Perpanjangan status tanggap darurat tersebut ditetapkan setelah Pemerintah Aceh menggelar rapat Forum Koordinasi Pimpinan Daerah (Forkopimda) serta menerima laporan analisis cepat dari pos komando tanggap darurat bencana. Evaluasi kondisi lapangan menunjukkan bahwa sejumlah wilayah masih membutuhkan penanganan intensif, terutama daerah yang terdampak banjir dan tanah longsor.
Selain itu, keputusan ini juga merujuk pada hasil rapat virtual dengan pemerintah kabupaten dan kota terdampak bencana yang dilaksanakan pada 23 Desember 2025. Pemerintah Aceh turut mempertimbangkan hasil kajian bersama Menteri Koordinator Pembangunan Manusia dan Kebudayaan (Menko PMK) Pratikno serta Kepala Badan Nasional Penanggulangan Bencana (BNPB) Suharyanto terkait strategi penanganan darurat dan kesiapan menuju masa pemulihan.
Dalam arahannya, Mualem menginstruksikan seluruh Satuan Kerja Perangkat Aceh (SKPA) dan para pemangku kepentingan untuk mempercepat distribusi bantuan logistik kepada masyarakat terdampak. Penyaluran bantuan diminta menjangkau seluruh korban bencana, baik yang berada di pengungsian maupun warga yang masih bertahan di rumah, termasuk di wilayah desa terpencil yang aksesnya terbatas.
“Tangani, layani, lindungi, dan penuhi hak-hak dasar pengungsi sesuai standar hak asasi manusia (HAM),” jelas Mualem.
Selain aspek logistik, Gubernur Aceh juga menekankan pentingnya layanan kesehatan bagi para korban. Seluruh fasilitas kesehatan, mulai dari rumah sakit, puskesmas, hingga puskesmas pembantu, diminta tetap siaga dan membuka pos pelayanan kesehatan, terutama di daerah yang masih terisolasi akibat bencana.
Tak hanya itu, perhatian juga diarahkan pada keberlanjutan pendidikan anak-anak terdampak bencana. Mualem meminta agar proses belajar mengajar dipersiapkan dengan sebaik mungkin, termasuk penyediaan perlengkapan sekolah seperti pakaian, sepatu, tas, dan kebutuhan pendukung lainnya.
“Persiapkan pembangunan infrastruktur agar berjalan dengan baik,” ujarnya.
Sebelumnya, BNPB mencatat sebanyak 11 dari 18 kabupaten dan kota di Aceh masih memperpanjang status tanggap darurat.
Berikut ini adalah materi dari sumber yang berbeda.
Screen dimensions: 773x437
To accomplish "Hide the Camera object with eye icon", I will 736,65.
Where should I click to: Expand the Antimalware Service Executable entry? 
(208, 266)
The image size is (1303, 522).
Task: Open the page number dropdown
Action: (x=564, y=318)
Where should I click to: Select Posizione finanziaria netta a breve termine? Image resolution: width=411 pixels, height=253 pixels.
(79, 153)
Kepala BNPB Suharyanto menyebutkan bahwa perpanjangan dilakukan untuk mengoptimalkan penanganan kebencanaan di daerah yang terdampak cukup parah.
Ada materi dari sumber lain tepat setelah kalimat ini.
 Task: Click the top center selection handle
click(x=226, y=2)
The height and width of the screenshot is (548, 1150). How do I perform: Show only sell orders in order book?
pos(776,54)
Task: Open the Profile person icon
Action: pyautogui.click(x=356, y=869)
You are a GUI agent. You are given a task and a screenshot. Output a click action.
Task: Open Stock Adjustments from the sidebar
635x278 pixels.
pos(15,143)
“Sebanyak 11 dari 18 kabupaten dan kota terdampak bencana di Aceh memperpanjang status tanggap darurat. Sedangkan tujuh kabupaten kota lainnya kini sudah beralih dari transisi darurat ke pemulihan,” kata Suharyanto, mengutip CNNIndonesia, Jumat (26/12/2025).
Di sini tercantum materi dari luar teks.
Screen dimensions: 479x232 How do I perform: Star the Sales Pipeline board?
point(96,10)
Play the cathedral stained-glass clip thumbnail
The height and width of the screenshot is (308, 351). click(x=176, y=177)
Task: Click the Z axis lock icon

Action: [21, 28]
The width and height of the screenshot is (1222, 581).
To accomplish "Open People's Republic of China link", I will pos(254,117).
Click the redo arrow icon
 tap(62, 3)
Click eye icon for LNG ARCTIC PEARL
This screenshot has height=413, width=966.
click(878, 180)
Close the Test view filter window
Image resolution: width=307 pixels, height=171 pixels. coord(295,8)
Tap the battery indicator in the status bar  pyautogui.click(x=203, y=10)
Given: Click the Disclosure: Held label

Berdasarkan data Pemerintah Aceh, total wilayah terdampak bencana mencapai 3.978 desa di 225 kecamatan pada 18 kabupaten dan kota. Sekretaris Daerah Aceh M. Nasir menyebutkan bahwa kebutuhan mendesak saat ini mulai bergeser dari pangan ke nonpangan.
“Kebutuhan mendesak korban bencana saat ini sudah beralih kepada non-pangan seperti tenda pengungsian, tandon dan air bersih, lampu emergency, bahan medis, peralatan dapur, dan lainnya,” kata M. Nasir.
Ia menambahkan, penyaluran logistik selama masa tanggap darurat telah mencapai lebih dari 1.250 ton bantuan. Seiring masuknya sejumlah daerah ke masa transisi, pemerintah mendorong percepatan perbaikan rumah rusak ringan dan sedang untuk mengurangi jumlah pengungsi. []
Diyan Febriana Citra.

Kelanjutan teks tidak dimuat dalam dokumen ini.